### BRANO DA LEGGERE
....................
Collectors Night di Pietrasanta, la carica degli artisti italiani (pt. 2)

Continua la nostra indagine per raccontare, in esclusiva per i nostri lettori, le proposte delle gallerie partecipanti alla Collectors Night di Pietrasanta, che si svolgerà la sera di sabato 6 luglio nella cittadina toscana conosciuta ovunque per l’ampia proposta di opere d’arte contemporanea. Nelle puntate precedenti, abbiamo raccontato gli artisti stranieri presenti nelle 9 gallerie partecipanti all’evento di quest’anno (qui la Pt. 1 e qui la Pt. 2), oltre alla prima parte dell’inchiesta sugli artisti (la potete leggere qua). Qua si seguito, ecco la seconda e ultima parte dell’inchiesta, sempre dedicata agli artisti italiani. 

Cominciamo con la bella mostra di opere di Giò Pomodoro, presentata dalla Galleria Secci negli splendidi spazi del Battistero del Duomo, in via Garibaldi, aperta fino all’8 settembre. Intitolata “Segni elementari” e curata da Enrico Mattei, la mostra è incentrata su alcune opere selezionate del maestro, la cui ricerca nel campo della luce e della tensione della materia costituisce un unicum nella scena della scultura italiana del secondo Novecento.

Significative ed estremamente selezionate le opere scelte per presentare la ricerca di Pomodoro sulla luce, tra cui spiccano Folla e Tensione Verticale, che evidenziano, coniugandola ogni volta in maniera differente, l’importanza della tensione e della torsione nello spazio, come sottolinea il curatore, mentre la splendida Figlia del Sole, al centro del Battistero, richiama il dipinto, eseguito tra il 1366 e il 1369 e custodito all’interno del Duomo, che rappresenta la Vergine con il Bambino tra i Santi Giovanni Battista e Giovanni Apostolo, venerato a Pietrasanta come simbolo di luce e di amore, intitolata appunto la Madonna del Sole. Quello di Pomodoro può essere letto come “un omaggio ai segni solari che la civiltà umana ha lasciato da sempre verso le quattro direzioni astronomiche”, come ha scritto anni fa l’artista a proposito del proprio lavoro: “segni comuni a razze e civiltà diverse, lontane e prossime, nel tempo e nello spazio… segni fondanti la geometria, lo sviluppo e la crescita del mondo vegetale e animale e minerale astrale”. Nella mostra pietrasantina, le opere dialogano con lo spazio e gli elementi decorativi dell’edificio, giocando con la luce del sole che penetra all’interno dello spazio del Battistero.
....................
### COMPITI DA SVOLGERE
**1)** Elenca per favore tutte le opere di Giò Pomodoro citate per titolo nel brano sulla Collectors Night di Pietrasanta.
**2)** Copia dal brano sulla Collectors Night di Pietrasanta il tratto da "Cominciamo con la" fino a "del secondo Novecento.".

### MATERIALE QUI SOTTO
....................
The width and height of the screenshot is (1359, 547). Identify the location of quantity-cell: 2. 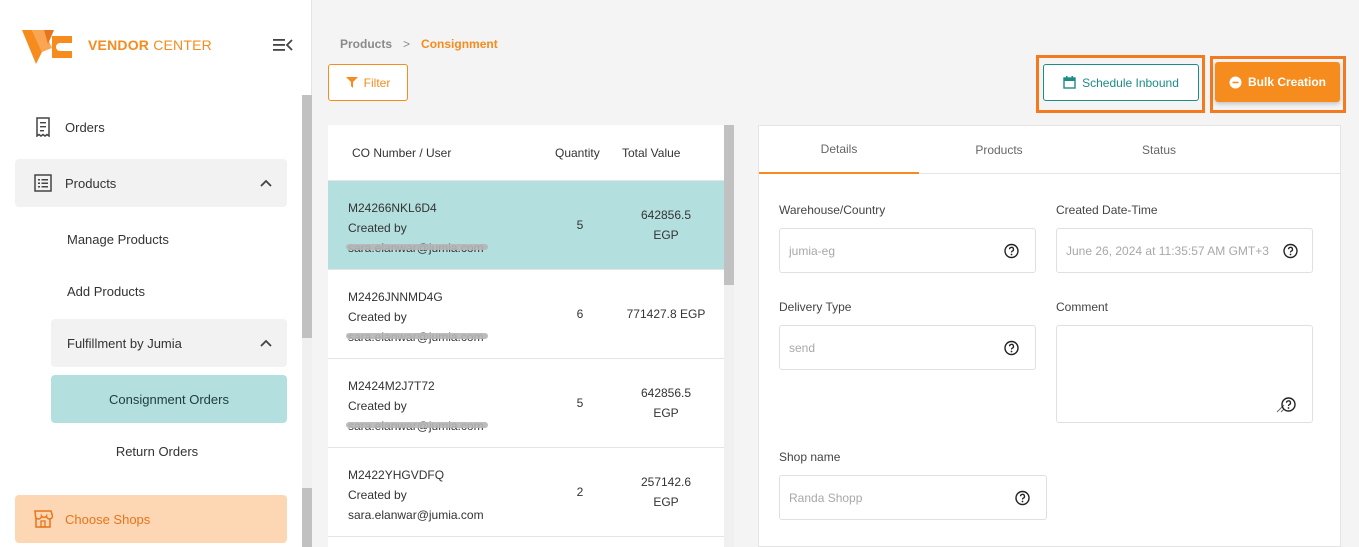
(580, 492).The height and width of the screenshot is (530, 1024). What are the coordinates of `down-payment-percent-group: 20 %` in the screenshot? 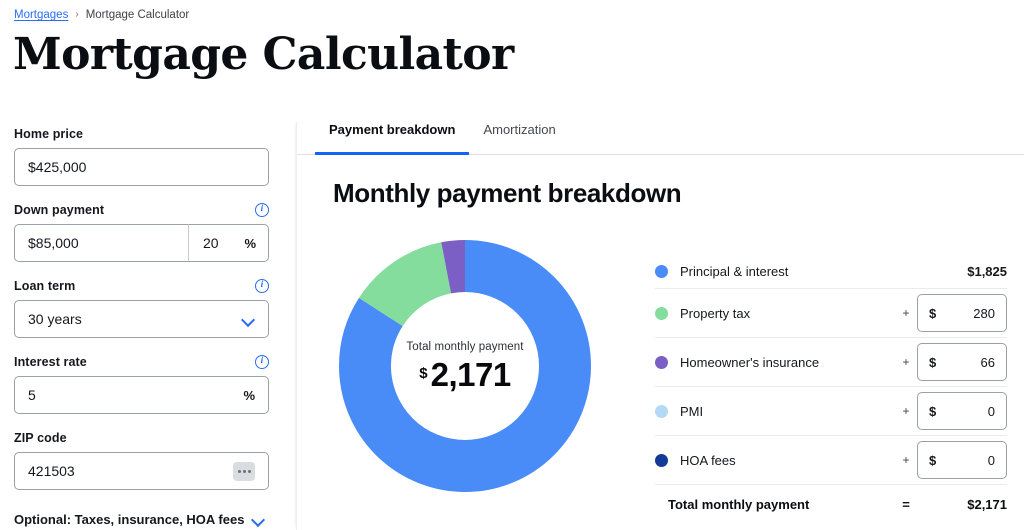 It's located at (229, 243).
....................
### RISPOSTE AI COMPITI
**1)** Folla, Tensione Verticale, Figlia del Sole

**2)**
Cominciamo con la bella mostra di opere di Giò Pomodoro, presentata dalla Galleria Secci negli splendidi spazi del Battistero del Duomo, in via Garibaldi, aperta fino all’8 settembre. Intitolata “Segni elementari” e curata da Enrico Mattei, la mostra è incentrata su alcune opere selezionate del maestro, la cui ricerca nel campo della luce e della tensione della materia costituisce un unicum nella scena della scultura italiana del secondo Novecento.